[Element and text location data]
━━━━━━━━━━━━━━━━
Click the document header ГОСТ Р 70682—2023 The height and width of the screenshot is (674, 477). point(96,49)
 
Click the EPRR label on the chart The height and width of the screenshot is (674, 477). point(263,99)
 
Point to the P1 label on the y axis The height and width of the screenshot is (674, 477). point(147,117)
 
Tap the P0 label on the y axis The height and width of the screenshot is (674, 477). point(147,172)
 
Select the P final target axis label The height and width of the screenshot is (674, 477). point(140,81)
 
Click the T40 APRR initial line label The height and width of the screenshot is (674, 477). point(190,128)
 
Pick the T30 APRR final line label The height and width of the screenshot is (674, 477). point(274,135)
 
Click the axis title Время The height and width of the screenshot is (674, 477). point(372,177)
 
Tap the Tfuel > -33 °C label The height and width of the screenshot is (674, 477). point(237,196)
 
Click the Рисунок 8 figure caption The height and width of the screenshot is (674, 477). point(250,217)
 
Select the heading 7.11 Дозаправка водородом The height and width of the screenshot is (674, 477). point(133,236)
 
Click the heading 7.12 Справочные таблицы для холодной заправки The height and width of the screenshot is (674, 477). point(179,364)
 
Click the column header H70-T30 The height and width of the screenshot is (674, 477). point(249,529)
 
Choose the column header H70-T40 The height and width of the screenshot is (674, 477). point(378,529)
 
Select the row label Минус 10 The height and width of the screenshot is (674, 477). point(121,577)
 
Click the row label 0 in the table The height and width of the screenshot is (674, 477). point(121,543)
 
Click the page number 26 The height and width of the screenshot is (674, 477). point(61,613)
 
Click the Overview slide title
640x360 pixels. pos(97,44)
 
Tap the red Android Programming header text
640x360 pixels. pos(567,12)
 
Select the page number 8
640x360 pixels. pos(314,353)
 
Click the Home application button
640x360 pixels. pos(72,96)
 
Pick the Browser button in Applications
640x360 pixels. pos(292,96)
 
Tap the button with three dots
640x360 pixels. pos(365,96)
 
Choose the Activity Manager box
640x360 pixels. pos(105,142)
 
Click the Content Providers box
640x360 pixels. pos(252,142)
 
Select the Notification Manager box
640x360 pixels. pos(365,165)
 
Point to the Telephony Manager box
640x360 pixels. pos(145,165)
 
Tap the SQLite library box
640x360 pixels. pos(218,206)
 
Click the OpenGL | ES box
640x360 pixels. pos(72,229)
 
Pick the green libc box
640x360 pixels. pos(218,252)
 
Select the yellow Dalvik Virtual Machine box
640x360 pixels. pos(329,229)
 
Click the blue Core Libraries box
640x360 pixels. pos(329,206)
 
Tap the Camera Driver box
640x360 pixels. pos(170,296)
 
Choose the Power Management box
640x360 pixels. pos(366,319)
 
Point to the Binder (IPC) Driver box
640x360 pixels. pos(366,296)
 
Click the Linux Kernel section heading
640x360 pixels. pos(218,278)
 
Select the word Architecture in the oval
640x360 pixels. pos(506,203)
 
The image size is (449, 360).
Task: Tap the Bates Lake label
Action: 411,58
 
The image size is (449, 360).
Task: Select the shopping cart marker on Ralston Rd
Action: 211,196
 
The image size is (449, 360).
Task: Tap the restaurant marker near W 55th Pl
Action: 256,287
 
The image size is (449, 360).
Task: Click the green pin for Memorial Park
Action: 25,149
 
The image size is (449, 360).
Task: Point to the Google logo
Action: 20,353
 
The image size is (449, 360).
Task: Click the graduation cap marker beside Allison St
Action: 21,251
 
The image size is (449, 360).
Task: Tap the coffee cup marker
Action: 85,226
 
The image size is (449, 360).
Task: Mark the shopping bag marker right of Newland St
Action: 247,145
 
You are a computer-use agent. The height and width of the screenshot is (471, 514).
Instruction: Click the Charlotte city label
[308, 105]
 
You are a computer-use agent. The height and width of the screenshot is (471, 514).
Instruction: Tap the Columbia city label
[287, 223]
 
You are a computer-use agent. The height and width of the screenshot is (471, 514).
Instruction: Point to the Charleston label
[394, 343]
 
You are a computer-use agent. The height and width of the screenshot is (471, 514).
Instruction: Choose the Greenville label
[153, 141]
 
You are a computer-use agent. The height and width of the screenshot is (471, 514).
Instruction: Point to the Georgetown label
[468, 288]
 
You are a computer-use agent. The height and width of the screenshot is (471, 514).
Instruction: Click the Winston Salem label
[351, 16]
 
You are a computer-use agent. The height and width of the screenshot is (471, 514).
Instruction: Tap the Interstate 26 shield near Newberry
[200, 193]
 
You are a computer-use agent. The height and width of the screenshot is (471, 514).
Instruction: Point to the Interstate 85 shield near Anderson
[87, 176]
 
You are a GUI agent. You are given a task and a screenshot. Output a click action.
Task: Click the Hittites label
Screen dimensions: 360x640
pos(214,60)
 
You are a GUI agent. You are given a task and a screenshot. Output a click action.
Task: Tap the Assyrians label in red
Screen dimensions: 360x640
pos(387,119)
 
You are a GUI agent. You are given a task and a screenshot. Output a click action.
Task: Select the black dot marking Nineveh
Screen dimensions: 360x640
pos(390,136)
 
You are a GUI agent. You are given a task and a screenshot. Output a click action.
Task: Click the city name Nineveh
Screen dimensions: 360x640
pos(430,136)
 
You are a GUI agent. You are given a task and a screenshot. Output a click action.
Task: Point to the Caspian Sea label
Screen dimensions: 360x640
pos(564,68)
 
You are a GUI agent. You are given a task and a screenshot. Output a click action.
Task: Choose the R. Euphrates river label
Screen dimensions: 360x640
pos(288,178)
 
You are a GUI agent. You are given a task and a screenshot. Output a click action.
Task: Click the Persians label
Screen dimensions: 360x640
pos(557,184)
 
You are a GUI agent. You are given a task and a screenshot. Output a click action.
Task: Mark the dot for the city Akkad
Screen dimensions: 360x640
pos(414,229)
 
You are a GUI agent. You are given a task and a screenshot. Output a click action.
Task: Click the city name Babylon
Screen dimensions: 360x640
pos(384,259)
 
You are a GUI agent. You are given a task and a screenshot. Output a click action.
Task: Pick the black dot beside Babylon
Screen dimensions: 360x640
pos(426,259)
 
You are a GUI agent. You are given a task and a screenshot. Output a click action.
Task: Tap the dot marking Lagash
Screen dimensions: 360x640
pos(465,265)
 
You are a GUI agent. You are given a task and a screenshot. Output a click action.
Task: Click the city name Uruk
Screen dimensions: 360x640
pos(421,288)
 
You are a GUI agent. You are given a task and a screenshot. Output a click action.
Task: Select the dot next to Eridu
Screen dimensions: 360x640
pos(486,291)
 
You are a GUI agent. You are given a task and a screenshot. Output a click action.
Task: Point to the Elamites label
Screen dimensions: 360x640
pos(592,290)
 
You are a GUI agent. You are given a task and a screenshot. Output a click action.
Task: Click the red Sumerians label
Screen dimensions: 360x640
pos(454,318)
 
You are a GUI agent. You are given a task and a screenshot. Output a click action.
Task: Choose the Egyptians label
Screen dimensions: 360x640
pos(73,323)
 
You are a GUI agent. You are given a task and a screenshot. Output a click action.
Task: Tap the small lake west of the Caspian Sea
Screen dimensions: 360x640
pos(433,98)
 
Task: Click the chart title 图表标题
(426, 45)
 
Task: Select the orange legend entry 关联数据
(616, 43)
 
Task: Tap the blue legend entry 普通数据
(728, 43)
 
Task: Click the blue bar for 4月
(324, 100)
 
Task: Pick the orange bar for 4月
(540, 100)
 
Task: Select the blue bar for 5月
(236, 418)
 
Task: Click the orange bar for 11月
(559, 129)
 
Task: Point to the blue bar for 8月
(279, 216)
━━━━━━━━━━━━━━━━
**TASK TO CARRY OUT**
Copy out the lines from the line with "Click the axis" up to and including the line with "640x360 pixels. pos(314,353)", reproducing them without any change.

**THE REPLY**
Click the axis title Время The height and width of the screenshot is (674, 477). point(372,177)
 
Tap the Tfuel > -33 °C label The height and width of the screenshot is (674, 477). point(237,196)
 
Click the Рисунок 8 figure caption The height and width of the screenshot is (674, 477). point(250,217)
 
Select the heading 7.11 Дозаправка водородом The height and width of the screenshot is (674, 477). point(133,236)
 
Click the heading 7.12 Справочные таблицы для холодной заправки The height and width of the screenshot is (674, 477). point(179,364)
 
Click the column header H70-T30 The height and width of the screenshot is (674, 477). point(249,529)
 
Choose the column header H70-T40 The height and width of the screenshot is (674, 477). point(378,529)
 
Select the row label Минус 10 The height and width of the screenshot is (674, 477). point(121,577)
 
Click the row label 0 in the table The height and width of the screenshot is (674, 477). point(121,543)
 
Click the page number 26 The height and width of the screenshot is (674, 477). point(61,613)
 
Click the Overview slide title
640x360 pixels. pos(97,44)
 
Tap the red Android Programming header text
640x360 pixels. pos(567,12)
 
Select the page number 8
640x360 pixels. pos(314,353)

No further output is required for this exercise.